As we know that \[\sin A\cos B-\cos A\sin B=\sin \left( A-B \right)\].

So by using the trigonometric identity mentioned above, we get as follows:

\[\begin{align}

  & \dfrac{\sin \left( 3\theta -2\theta \right)}{\cos 3\theta \cos 2\theta }=\dfrac{\sin \left( 2\theta -\theta \right)}{\cos 2\theta \cos \theta } \\

 & \dfrac{\sin \left( \theta \right)}{\cos 3\theta \cos 2\theta }-\dfrac{\sin \left( \theta \right)}{\cos 2\theta \cos \theta }=0 \\

\end{align}\]

Taking \[\sin \theta \] common, we get as follows:

\[\begin{align}

  & \sin \theta \left[ \dfrac{1}{\cos 3\theta \cos 2\theta }-\dfrac{1}{\cos 2\theta \cos \theta } \right]=0 \\

 & \dfrac{\sin \theta }{\cos 2\theta }\left[ \dfrac{1}{\cos 3\theta }-\dfrac{1}{\cos \theta } \right]=0 \\

 & \dfrac{\sin \theta }{\cos 2\theta }\left[ \dfrac{\cos \theta -\cos 3\theta }{\cos \theta \cos 3\theta } \right]=0 \\

\end{align}\]

As we know that \[\cos C-\cos D=-\sin \left( \dfrac{C+D}{2} \right)\sin \left( \dfrac{C-D}{2} \right)\].

So, by using the trigonometric identity mentioned above, we get as follows:

\[\begin{align}

  & \dfrac{\sin \theta }{\cos \theta \cos 2\theta \cos 3\theta }\left[ -2\sin \dfrac{\theta +3\theta }{2}.\sin \dfrac{\theta -3\theta }{2} \right]=0 \\

 & \dfrac{\sin \theta }{\cos \theta \cos 2\theta \cos 3\theta }\left[ -2\sin \dfrac{4\theta }{2}\sin \dfrac{-2\theta }{2} \right]=0 \\

 & \dfrac{\sin \theta }{\cos \theta \cos 2\theta \cos 3\theta }\left[ -2\sin 2\theta .\sin (-\theta ) \right]=0 \\

\end{align}\]

Sine we know that \[\sin (-x)=-\sin x\], we can rewrite the equation as,

\[\dfrac{\sin \theta }{\cos \theta \cos 2\theta \cos 3\theta }\left[ -2\sin 2\theta .-\sin (\theta ) \right]=0\]

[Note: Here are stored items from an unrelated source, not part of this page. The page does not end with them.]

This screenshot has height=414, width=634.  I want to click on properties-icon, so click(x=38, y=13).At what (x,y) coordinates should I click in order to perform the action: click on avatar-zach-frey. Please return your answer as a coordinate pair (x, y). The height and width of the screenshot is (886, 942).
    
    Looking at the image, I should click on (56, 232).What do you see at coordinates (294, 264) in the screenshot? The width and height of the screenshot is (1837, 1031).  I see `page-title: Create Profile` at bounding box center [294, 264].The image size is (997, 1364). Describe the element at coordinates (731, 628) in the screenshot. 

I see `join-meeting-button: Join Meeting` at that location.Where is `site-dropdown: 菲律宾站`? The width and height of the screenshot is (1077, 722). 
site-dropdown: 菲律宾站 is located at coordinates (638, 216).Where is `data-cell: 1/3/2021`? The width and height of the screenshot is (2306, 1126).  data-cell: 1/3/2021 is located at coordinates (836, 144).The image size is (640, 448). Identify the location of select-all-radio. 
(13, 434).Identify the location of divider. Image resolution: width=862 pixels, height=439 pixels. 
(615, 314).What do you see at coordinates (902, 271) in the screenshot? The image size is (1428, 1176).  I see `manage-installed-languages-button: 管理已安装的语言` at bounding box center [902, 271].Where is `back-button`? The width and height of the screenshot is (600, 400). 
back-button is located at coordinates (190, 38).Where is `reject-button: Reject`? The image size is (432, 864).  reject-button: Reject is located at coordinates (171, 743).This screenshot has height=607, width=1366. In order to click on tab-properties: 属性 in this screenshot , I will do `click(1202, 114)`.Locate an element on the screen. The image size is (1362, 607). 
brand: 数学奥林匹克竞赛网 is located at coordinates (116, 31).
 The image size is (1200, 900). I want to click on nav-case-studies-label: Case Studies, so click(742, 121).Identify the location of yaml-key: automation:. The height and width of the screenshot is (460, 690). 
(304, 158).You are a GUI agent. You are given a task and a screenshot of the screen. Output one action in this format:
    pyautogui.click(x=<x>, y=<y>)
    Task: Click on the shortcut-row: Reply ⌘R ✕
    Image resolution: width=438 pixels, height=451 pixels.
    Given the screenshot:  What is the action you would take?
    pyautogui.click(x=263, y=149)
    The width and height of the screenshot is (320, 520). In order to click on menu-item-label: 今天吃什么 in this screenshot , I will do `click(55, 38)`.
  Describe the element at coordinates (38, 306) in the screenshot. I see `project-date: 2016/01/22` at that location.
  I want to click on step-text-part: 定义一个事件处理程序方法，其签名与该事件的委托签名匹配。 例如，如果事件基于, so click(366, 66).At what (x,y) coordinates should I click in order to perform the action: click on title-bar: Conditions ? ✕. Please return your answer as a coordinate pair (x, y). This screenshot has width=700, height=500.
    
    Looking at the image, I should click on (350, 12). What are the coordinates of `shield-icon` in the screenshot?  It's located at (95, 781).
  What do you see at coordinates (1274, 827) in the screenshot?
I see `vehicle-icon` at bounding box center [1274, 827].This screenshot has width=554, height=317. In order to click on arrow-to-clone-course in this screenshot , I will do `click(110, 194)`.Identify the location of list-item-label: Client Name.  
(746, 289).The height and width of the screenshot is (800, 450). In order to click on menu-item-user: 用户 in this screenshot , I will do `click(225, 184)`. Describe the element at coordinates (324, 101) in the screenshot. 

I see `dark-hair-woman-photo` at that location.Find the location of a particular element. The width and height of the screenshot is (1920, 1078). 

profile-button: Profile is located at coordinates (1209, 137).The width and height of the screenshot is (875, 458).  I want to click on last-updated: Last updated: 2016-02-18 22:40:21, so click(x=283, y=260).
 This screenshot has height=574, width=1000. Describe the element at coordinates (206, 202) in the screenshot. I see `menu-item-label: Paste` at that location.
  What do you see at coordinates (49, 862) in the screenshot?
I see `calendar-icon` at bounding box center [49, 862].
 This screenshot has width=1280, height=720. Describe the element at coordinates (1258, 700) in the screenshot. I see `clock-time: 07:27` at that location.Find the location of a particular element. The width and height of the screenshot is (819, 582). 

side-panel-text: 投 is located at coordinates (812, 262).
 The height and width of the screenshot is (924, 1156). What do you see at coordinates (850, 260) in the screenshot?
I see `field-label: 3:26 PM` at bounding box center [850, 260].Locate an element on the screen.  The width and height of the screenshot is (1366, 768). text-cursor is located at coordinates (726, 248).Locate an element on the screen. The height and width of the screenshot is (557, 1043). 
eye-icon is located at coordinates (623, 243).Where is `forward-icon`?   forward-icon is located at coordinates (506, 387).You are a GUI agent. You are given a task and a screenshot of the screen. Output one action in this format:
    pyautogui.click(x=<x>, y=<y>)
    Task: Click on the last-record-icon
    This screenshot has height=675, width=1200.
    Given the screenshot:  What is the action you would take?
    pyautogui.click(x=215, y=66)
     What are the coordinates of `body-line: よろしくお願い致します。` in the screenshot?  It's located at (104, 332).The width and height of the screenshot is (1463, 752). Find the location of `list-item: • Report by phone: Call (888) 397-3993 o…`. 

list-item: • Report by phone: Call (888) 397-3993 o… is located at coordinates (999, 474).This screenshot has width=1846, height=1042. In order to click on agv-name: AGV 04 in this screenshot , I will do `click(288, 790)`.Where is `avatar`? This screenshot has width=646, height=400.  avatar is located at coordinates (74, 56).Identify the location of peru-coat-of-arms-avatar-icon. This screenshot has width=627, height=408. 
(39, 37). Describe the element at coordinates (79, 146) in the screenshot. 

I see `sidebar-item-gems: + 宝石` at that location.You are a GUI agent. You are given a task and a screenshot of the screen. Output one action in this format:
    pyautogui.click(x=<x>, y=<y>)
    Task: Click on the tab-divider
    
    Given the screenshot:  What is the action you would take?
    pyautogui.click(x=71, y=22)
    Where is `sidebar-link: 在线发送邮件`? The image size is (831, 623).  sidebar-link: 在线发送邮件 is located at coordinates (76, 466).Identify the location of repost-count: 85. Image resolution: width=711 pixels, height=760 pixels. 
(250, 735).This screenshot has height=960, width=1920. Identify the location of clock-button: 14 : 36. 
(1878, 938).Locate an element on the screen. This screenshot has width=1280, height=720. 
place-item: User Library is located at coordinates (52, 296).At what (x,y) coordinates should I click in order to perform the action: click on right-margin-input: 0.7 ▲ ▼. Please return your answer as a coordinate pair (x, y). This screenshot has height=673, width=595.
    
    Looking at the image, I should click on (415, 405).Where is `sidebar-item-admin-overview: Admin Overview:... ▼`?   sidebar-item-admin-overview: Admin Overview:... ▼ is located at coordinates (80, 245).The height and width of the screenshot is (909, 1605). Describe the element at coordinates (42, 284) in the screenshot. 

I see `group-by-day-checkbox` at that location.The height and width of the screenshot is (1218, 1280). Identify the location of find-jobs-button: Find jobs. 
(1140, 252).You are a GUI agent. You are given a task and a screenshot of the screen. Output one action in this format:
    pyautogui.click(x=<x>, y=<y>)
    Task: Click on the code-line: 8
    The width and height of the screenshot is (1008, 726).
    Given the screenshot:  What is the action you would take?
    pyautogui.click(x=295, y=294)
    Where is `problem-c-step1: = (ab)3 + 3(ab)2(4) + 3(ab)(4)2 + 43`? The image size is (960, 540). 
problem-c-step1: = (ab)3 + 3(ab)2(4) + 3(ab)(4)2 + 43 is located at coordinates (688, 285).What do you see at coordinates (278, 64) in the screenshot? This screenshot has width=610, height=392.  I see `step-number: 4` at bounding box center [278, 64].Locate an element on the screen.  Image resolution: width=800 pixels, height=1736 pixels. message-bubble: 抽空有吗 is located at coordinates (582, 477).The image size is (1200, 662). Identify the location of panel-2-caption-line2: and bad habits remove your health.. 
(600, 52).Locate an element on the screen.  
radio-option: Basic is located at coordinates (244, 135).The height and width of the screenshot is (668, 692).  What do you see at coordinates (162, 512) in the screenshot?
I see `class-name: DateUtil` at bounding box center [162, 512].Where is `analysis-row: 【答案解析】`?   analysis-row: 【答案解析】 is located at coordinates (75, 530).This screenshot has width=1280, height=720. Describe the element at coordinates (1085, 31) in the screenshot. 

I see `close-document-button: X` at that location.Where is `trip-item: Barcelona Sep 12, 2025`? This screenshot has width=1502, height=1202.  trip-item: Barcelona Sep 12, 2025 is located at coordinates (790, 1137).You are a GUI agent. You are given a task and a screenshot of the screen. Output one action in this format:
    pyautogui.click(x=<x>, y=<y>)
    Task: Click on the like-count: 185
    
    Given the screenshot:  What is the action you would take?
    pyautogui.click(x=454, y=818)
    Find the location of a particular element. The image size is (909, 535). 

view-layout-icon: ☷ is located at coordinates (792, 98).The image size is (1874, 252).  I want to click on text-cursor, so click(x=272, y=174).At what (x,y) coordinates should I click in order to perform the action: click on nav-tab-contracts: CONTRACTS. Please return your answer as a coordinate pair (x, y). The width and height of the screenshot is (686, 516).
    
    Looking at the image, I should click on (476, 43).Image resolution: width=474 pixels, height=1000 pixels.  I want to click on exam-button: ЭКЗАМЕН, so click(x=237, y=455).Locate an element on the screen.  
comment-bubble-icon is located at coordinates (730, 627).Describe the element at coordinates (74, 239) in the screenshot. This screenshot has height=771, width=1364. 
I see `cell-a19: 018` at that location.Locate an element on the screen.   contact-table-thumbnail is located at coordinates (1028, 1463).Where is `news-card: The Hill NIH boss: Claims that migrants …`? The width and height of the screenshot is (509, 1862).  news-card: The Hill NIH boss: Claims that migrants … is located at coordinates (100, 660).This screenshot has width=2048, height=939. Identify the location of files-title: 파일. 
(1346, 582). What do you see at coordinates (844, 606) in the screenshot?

By simplifying the above equation, we can equate:

\[\Rightarrow {{\sin }^{2}}\theta =0\] and \[\sin 2\theta =0\].

As we know that the general solution for \[{{\sin }^{2}}\theta ={{\sin }^{2}}\alpha \] is \[\theta =n\pi +\alpha \] and for \[\sin \theta =\sin \alpha \] is \[\theta =2n\pi +\alpha \].

\[\Rightarrow \theta =n\pi \] and \[2\theta =n\pi \Rightarrow \theta =\dfrac{n\pi }{2}\].

But \[\theta =\dfrac{n\pi }{3}\] is rejected when n is odd as it makes \[\infty =\infty \].

Therefore, \[\theta =n\pi \] is the solution of the given equation as it makes 0 = 0.


Note: Check the final solution by substituting these values in the given equation.

Also, be careful while substituting the trigonometric identity in the equation as there is a chance that you might put the wrong sign.